I recently found myself playing a small online game. The game has some tedious aspects such as resources gathering activities that I just can’t be bothered to spend my limited time doing. So naturally I looked for ways to create a little bot to automate it.

Not wanting to mess around with figuring out network payloads or attaching to the processes I opted for a non-invasive, GUI automation approach. The idea was to take screenshots of the game, process the image to find the desired resources, move to and gather it. I know there are already a lot of great packages out there that do image recognition like OpenCV or pyautogui. However I decided to roll my own implementation because, to quote Richard Feynman, “What I cannot create, I do not understand”.

The technique I went with was a simple template matching one where you take a template image, called the needle and look for it in a screenshot, the haystack.

Here is an example screenshot taken from the game (our haystack).

We are then looking for all the mine-able nodes (the needle).

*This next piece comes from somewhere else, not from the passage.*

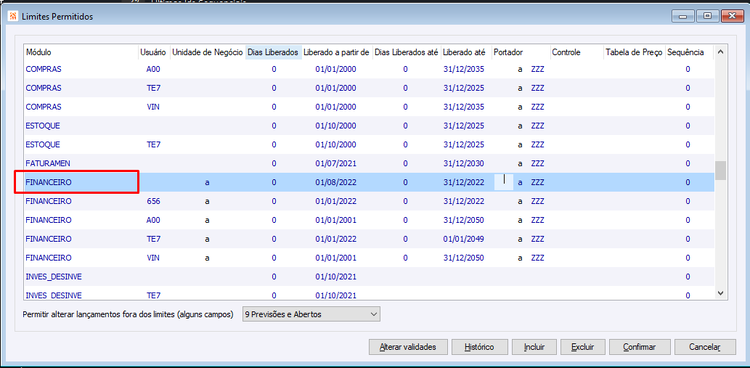Cancel using the Cancelar button

pos(704,347)
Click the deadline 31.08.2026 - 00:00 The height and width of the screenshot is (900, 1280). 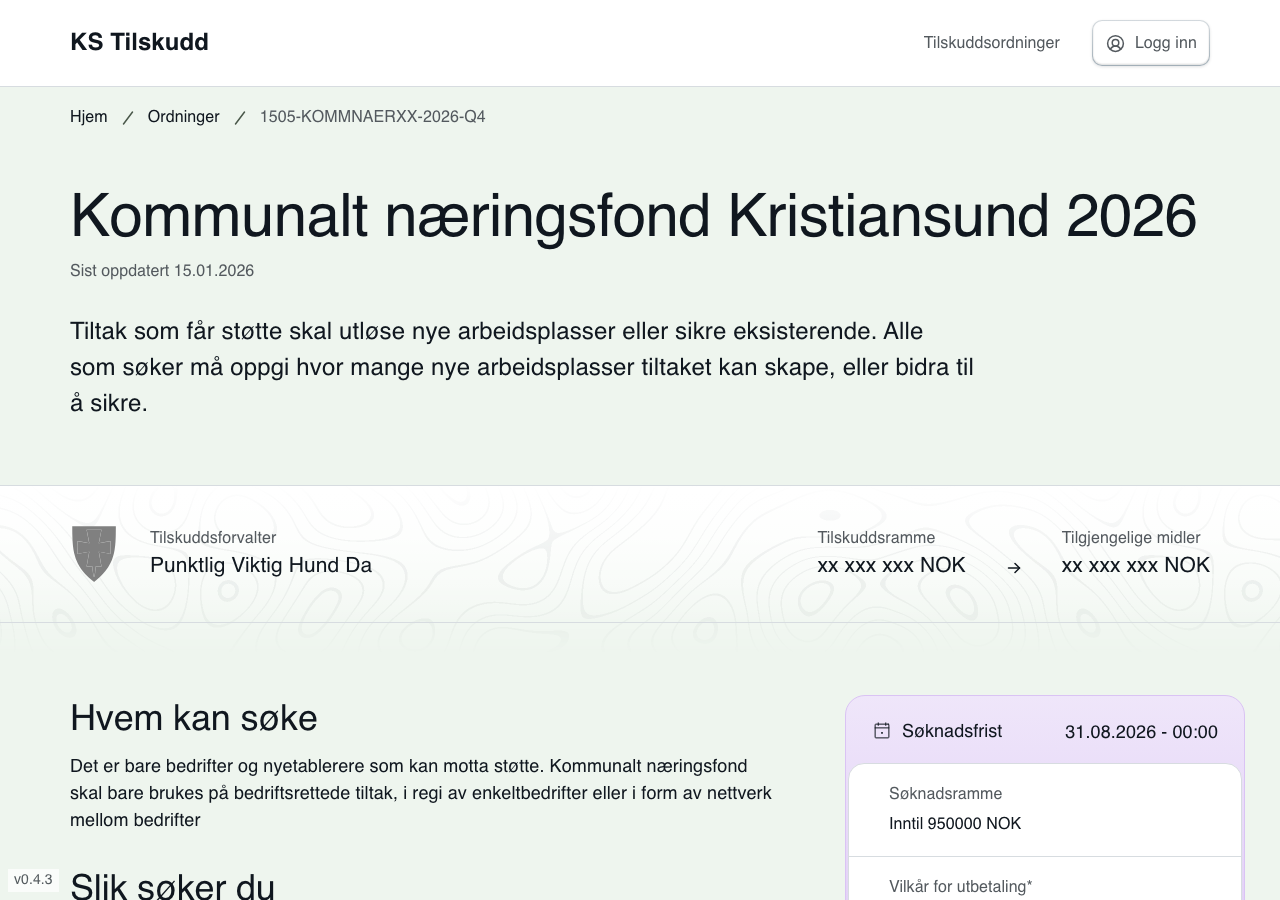coord(1141,732)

The process to find it is quite simple:

  1. Starting at coordinates 0, 0 grab a rectangle of pixels the size of the needle image.
  2. Compare the needle image to the current rectangle of pixels selected.
  3. If the images are a match then add it to the set of found rectangles.
  4. Increment your coordinates and repeat step 1 until all the pixels in the image have been searched.
  5. Return all the matched rectangles in the haystack.

The magic is in determining a match between the selected region and the needle image. There are a lot of different algorithms out there for doing this, but because this game doesn’t deal with things like varying light intensity I was able to use a simple sum of absolute differences to compare the images.

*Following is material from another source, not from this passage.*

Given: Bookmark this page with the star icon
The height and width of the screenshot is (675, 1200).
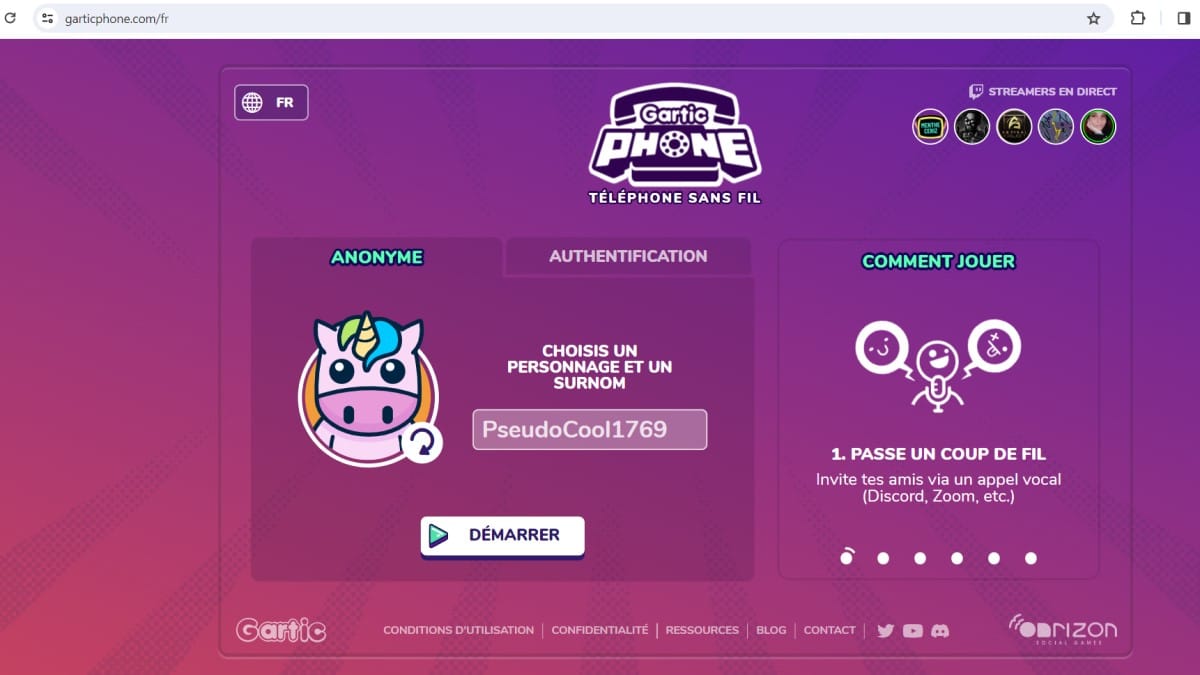Looking at the screenshot, I should click(1093, 18).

After wiring everything up it was working… slowly.

The problem is that the haystack image can be quite large so scanning the entire image and comparing it against the needle for a match is quite time consuming. We need to do image width x height comparisons. The solution to speeding this up is by using an image pyramid. You basically down sample your haystack and needle images a successive number of times to get smaller and smaller images (I downsized by half for each level). You then start by looking at the smallest image. If you find a match in the small image then you search only that matched region in the next layer. You continue this until you get to the final image. This speeds things up significantly.

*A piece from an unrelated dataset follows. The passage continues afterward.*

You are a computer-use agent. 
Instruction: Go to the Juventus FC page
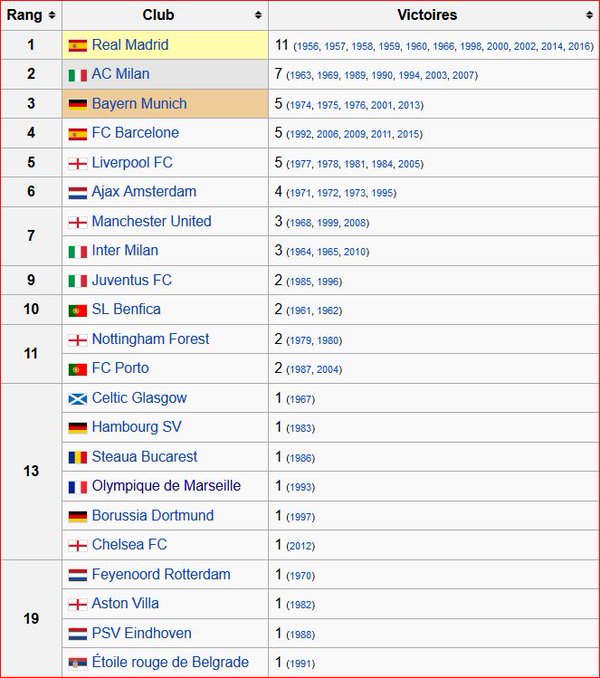(x=131, y=280)
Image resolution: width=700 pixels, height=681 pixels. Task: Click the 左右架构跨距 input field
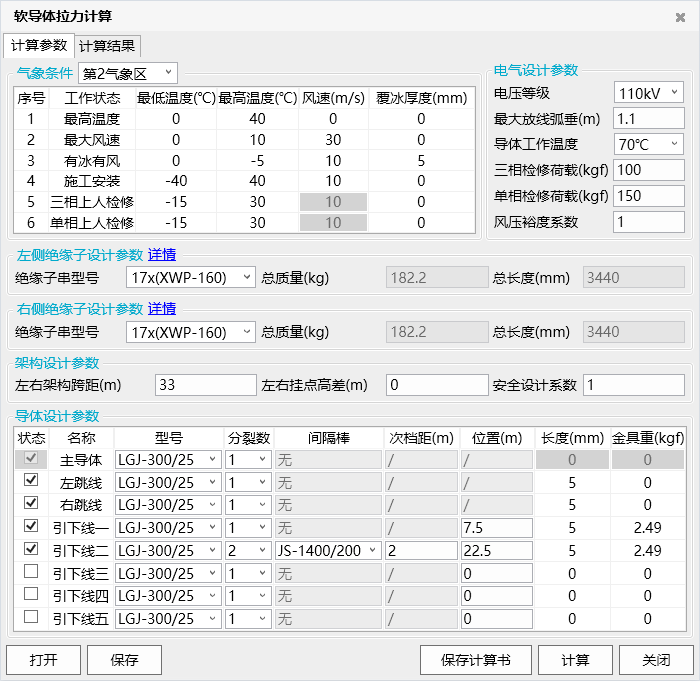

Without using image pyramids the time it takes to check a 1045x781px image is ~27 seconds. Using a 3 tier image pyramid (where the smallest image is 261x195) it takes ~0.1 seconds.

Here is a slowed down video of what that search looks like:

After all the image recognition is in place then we can tie it together with the rest of our bot and voilĂ  we have a bot that can gather resource (and handle simple pathing and combat interaction)!

The source code to the image matching can be found here. Be warned it’s untested and rough. This was for fun, not production.